Israël a intensifié ses opérations militaires, y compris des tirs aériens, une frappe ayant été confirmée près de la capitale libanaise le mercredi 3 juin. Parallèlement à ces attaques, les forces israéliennes ont déclaré avoir intercepté un "aéronef ennemi" provenant du Liban, ainsi que deux tirs qui avaient eu lieu un jour auparavant.
La tension a franchi un nouveau seuil après que le Hezbollah, pour la première fois depuis le début des hostilités, a revendiqué une attaque contre des soldats israéliens dans le nord d'Israël, affirmant que cette action était "une réponse à la violation du cessez-le-feu par l'armée ennemie israélienne". Le mouvement, qui soutient l'Iran, a lancé le conflit le 2 mars dernier.
Deux secouristes tués
Ce cycle de violence survient alors que des diplomates libanais et israéliens se trouvent à Washington pour leur quatrième session de négociations directes. Selon des déclarations du ministre de la Défense israélien, Israël Katz, des frappes pourraient être intensifiées sur Beyrouth et sa banlieue sud si les attaques persistantes du Hezbollah continuent.

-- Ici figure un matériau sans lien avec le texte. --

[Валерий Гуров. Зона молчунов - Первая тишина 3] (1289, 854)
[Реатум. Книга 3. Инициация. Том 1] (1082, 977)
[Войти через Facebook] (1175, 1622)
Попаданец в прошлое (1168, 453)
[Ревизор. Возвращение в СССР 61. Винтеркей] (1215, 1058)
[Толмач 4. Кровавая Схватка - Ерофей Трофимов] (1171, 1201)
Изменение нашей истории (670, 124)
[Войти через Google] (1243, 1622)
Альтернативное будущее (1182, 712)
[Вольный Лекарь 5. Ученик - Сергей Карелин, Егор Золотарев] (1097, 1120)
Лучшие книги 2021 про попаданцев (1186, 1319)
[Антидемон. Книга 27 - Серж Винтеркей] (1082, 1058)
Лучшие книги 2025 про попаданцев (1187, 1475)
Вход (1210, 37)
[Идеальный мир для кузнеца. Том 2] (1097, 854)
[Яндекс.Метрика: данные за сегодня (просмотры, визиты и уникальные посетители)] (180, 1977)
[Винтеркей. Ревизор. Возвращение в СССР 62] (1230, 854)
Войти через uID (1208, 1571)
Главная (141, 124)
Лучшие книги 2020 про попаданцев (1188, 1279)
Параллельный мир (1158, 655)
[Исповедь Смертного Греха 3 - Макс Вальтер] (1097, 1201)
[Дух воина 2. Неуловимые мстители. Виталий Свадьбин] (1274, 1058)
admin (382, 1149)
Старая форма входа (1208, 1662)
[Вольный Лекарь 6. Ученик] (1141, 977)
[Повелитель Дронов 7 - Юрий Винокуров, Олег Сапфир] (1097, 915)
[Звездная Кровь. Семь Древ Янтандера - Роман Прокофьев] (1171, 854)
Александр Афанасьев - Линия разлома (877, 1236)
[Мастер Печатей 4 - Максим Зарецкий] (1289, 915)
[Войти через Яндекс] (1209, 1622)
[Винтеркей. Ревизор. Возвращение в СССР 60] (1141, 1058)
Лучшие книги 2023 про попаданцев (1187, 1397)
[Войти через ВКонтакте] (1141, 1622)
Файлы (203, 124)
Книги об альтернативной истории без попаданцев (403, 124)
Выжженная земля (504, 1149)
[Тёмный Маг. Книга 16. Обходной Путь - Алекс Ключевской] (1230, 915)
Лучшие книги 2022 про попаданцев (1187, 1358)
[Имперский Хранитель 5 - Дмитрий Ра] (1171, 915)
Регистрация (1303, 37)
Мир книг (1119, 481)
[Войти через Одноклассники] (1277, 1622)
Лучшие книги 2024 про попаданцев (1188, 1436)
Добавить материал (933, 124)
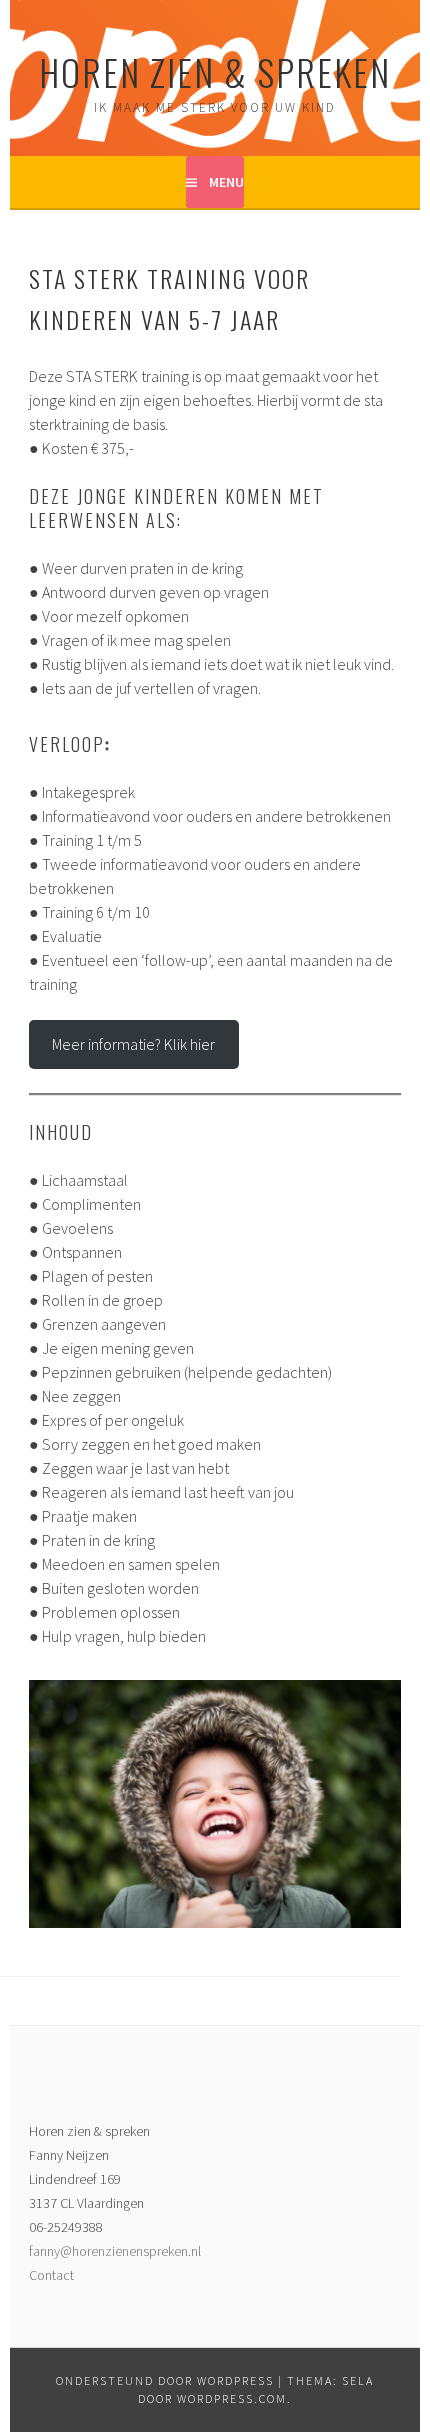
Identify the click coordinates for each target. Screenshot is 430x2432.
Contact (51, 2275)
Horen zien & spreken (215, 71)
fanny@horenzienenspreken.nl (115, 2251)
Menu (226, 182)
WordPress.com (232, 2398)
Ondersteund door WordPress (165, 2380)
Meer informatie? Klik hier (133, 1044)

Les débats sur le terrain sont marqués par un climat d'incertitude et de révolte, les habitants de ces régions demandant instamment à leurs leaders de trouver une solution rapide pour mettre fin aux hostilités. Des experts, cités par France Info, soulignent que la situation pourrait rapidement se détériorer si une solution diplomatique n'est pas trouvée.